WHAT YOU NEED TO DO –
Rewrite the lines from the one with "You are a computer-use agent. The" to the one with "point(417,845)", replacing "Click" with "Tap" and keeping everything else the same.

SUPPLIED MATERIAL –

● ● ●

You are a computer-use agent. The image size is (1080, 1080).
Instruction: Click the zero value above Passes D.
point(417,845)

● ● ●

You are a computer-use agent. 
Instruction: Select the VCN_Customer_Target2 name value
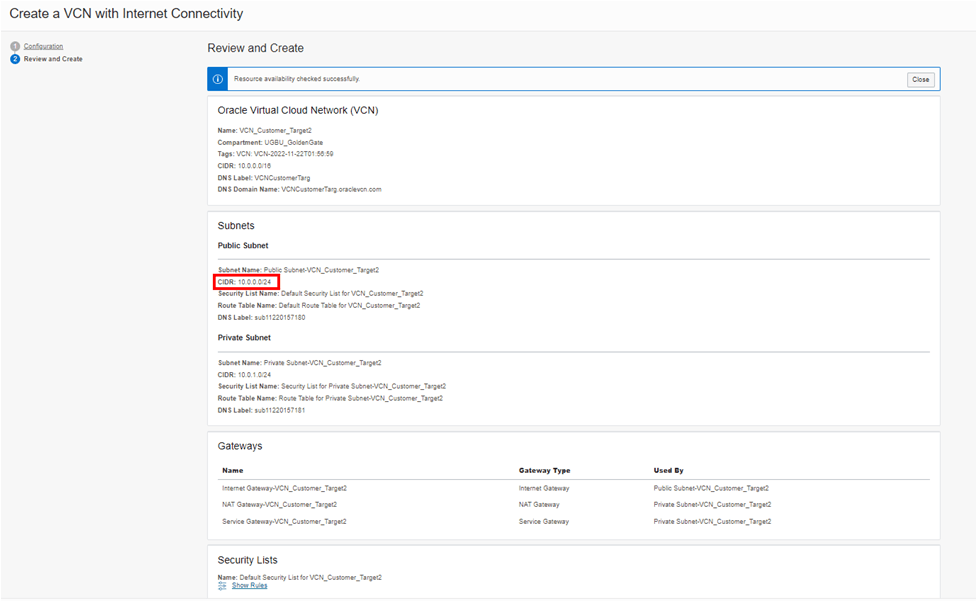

● ● ●

WRITTEN SOLUTION –
You are a computer-use agent. The image size is (1080, 1080).
Instruction: Tap the zero value above Passes D.
point(417,845)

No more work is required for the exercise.